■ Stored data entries

━━━━━━━━━━━━━━━━━━━━━━━━━━━━━━

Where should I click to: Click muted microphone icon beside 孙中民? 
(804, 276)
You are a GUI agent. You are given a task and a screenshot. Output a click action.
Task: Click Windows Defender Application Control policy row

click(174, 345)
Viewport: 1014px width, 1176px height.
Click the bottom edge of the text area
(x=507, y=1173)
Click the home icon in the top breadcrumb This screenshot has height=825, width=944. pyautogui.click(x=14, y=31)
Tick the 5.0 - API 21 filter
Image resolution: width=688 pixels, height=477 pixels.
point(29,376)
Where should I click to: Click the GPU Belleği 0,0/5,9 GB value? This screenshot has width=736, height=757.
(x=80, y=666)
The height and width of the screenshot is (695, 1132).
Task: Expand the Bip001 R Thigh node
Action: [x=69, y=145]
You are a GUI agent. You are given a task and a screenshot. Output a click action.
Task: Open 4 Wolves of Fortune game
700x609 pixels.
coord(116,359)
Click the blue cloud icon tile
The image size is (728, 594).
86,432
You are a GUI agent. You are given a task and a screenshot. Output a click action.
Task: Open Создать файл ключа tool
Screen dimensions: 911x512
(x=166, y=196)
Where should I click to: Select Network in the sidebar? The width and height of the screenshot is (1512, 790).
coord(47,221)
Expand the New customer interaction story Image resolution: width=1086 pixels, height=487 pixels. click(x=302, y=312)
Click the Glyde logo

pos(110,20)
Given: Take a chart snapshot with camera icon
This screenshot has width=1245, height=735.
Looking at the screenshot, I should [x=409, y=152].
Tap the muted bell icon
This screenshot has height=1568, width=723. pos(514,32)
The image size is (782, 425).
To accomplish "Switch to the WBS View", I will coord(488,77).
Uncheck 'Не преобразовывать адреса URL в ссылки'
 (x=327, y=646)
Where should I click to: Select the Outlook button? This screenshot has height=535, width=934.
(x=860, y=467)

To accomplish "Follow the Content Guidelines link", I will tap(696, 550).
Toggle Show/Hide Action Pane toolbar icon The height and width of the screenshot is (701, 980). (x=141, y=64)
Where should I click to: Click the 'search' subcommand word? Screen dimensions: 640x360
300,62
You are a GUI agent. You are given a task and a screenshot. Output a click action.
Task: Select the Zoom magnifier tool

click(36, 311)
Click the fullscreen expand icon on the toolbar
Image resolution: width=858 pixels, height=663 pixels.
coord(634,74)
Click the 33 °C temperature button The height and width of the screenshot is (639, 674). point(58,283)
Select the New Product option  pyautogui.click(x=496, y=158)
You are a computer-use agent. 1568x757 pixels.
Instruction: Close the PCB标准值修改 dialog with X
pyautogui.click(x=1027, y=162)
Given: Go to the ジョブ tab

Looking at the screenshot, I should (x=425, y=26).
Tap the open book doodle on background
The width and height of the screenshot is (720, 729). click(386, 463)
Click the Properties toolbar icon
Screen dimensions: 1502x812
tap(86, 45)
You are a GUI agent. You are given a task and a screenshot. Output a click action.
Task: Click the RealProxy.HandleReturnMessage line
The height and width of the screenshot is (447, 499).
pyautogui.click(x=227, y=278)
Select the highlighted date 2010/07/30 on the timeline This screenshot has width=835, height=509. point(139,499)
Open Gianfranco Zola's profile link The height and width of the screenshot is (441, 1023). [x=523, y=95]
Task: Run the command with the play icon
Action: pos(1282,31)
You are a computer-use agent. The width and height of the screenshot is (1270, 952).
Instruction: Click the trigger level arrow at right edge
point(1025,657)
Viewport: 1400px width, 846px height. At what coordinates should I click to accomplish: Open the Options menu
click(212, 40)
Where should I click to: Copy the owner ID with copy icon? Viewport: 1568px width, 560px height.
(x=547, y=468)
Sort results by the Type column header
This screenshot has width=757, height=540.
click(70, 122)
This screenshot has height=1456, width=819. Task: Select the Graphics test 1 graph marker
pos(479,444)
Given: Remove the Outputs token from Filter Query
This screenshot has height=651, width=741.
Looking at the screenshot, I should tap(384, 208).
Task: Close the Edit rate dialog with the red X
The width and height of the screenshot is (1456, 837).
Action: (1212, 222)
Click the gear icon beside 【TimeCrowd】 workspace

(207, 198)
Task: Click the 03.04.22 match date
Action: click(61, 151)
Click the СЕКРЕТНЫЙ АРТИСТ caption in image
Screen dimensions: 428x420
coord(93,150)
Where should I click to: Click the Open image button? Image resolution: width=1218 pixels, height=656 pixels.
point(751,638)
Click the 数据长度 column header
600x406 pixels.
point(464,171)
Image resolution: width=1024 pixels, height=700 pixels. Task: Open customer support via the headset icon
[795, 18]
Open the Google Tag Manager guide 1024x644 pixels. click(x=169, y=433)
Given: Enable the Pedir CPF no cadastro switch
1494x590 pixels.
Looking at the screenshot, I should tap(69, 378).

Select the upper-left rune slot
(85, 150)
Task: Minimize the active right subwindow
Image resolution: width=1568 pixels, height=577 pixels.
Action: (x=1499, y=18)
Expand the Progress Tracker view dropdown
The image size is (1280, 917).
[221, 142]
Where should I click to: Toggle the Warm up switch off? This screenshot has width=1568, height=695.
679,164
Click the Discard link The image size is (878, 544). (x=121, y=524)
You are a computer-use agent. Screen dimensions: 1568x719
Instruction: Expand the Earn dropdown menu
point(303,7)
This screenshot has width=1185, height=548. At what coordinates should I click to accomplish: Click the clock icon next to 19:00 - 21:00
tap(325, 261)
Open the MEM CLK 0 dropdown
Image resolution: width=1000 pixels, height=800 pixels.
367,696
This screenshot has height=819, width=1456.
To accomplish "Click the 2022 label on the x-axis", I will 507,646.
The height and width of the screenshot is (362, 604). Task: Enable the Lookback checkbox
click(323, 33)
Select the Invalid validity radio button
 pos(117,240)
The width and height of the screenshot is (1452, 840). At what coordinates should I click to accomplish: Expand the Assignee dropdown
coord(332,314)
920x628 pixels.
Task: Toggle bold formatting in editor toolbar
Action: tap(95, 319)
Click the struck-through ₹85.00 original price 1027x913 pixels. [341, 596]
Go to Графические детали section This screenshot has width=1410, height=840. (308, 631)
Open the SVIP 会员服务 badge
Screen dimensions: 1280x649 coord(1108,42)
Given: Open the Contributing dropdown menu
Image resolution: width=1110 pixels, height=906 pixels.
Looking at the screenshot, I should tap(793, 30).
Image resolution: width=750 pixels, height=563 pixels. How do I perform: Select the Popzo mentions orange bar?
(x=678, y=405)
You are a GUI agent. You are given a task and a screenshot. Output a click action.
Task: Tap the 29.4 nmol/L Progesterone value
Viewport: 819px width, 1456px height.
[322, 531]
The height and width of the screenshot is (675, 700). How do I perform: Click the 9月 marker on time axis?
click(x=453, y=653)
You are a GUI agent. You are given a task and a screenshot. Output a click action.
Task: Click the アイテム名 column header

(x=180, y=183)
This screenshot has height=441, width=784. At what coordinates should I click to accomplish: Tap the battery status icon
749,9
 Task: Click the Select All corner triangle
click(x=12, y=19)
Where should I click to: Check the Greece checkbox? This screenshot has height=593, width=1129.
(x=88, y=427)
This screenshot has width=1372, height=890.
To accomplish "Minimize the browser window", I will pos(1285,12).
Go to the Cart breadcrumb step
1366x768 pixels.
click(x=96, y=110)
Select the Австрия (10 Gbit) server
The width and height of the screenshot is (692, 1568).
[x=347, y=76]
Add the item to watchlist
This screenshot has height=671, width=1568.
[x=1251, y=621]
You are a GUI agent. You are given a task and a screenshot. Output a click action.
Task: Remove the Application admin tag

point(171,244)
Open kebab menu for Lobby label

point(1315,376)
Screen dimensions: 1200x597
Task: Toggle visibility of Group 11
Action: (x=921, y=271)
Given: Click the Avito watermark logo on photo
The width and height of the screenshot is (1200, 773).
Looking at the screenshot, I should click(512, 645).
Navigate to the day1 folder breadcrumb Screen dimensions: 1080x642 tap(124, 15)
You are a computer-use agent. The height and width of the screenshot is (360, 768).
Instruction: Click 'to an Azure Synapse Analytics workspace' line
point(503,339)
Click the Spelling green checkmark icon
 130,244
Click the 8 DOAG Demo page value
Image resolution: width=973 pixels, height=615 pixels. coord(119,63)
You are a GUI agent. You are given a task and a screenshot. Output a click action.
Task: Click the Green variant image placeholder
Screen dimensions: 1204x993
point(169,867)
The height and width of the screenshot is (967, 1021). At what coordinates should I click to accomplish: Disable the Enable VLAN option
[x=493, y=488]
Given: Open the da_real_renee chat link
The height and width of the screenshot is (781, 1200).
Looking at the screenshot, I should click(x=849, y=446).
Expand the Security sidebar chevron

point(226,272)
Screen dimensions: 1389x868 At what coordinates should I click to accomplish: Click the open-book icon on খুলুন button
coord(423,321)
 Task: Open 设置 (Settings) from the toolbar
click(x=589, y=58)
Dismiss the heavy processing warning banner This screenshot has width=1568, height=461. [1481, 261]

━━━━━━━━━━━━━━━━━━━━━━━━━━━━━━

Please copy the lines in the records above between the one holding "Task: Click the Select All corner triangle" and the one holding "This screenshot has width=1372, height=890.", inclusive, exactly and with no other line.

 Task: Click the Select All corner triangle
click(x=12, y=19)
Where should I click to: Check the Greece checkbox? This screenshot has height=593, width=1129.
(x=88, y=427)
This screenshot has width=1372, height=890.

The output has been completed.